Initial x-rays show a big internal difference between the M3 and M3 Pro versions. While the M3 Pro has two fans for cooling down the chip, the M3 uses only one, along with a shorter heatsink.
Rather than let that empty space go to waste, the M3 expands the logic board into that area.
Taking off the cover and ignoring the fan change, the insides still consist of mostly modular sections, though one missing Thunderbolt port on the M3 is spottable.
With pull tabs in the usual spots for the battery, ZIF connectors and screws for the logic board, and screws in many other places, the MacBook Pro can be quickly taken apart. With the exception of the SD card reader and HDMI ports being modular, most of the components could be feasibly replaced, albeit with the continuation of pairing issues.
The base M3 board is noted to have two flash storage modules, which theoretically eliminates the speed bottlenecks of the M2 Air, which had one.
On user repairs, it’s explained that switching the screens may not be something that owners can do, as an attempt resulted in artifacting that seemingly can only be fixed using Apple’s calibration tools, which are only used by Apple itself.
Other elements that are locked own include the Touch ID and lid angle sensors, which are paired to the logic board.
iFixit gives the new models a provisional “Repairability” score of four out of ten, on the expectation that parts and manuals will be provided via Self Service Repair channels.
Space Black changes
Apple’s anodization and etching process was drilled down on in a blog post, explaining how the new Space Black coating works.
Typical anodization adds a protective oxide layer to aluminum, creating a rough surface made of microscopic bumps.

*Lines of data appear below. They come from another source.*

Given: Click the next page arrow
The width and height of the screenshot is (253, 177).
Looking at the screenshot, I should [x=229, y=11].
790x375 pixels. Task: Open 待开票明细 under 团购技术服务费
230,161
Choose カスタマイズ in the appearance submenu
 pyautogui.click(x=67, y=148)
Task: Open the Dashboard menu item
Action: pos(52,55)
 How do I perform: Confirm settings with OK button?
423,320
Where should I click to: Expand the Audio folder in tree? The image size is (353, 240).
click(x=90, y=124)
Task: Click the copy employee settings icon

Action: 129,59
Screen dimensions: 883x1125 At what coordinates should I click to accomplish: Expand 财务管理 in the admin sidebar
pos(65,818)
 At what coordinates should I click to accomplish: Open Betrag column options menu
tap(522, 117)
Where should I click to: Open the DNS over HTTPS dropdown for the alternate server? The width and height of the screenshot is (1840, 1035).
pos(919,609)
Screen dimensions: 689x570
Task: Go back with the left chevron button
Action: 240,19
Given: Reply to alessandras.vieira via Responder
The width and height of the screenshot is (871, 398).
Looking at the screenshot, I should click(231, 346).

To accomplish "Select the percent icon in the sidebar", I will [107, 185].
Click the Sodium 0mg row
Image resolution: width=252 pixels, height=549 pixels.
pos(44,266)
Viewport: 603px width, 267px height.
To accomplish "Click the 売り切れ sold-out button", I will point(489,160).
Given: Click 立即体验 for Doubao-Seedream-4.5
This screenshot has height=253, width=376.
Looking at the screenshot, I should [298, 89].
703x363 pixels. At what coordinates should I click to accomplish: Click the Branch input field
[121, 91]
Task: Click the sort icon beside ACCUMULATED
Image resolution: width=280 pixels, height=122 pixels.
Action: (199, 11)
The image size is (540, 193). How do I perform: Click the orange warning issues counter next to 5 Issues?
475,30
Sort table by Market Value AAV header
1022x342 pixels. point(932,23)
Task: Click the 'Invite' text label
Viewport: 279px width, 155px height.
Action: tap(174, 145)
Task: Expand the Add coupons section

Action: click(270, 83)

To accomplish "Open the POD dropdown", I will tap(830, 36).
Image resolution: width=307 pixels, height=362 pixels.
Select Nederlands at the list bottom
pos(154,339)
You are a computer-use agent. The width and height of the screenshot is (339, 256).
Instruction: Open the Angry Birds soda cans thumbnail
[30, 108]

During the process, dyes can be added to introduce colors, but in the case of Space Black, it’s actually a very dark grey.
While the anodization bumps does diffuse light and help make the surface seem darker, helping deepen the shade of the dye used in the process, Apple takes an extra step to deepen the color.
By using etching, Apple increased the severity of the bumps to create an extremely uneven surface, diffusing light even more. With less light heading to the user’s eyes, the surface seems even darker than the dyed version.
The extra bumps may also be why the surface is now more fingerprint-resistant than usual. It’s reckoned that the increased pit depth and higher raised portions of the surface reduces the amount of actually touchable surface, minimizing the amount that comes into contact with the user’s hands.
While it cannot completely eliminate traces of fingerprints, the etching does help reduce the presence of prints in the first place.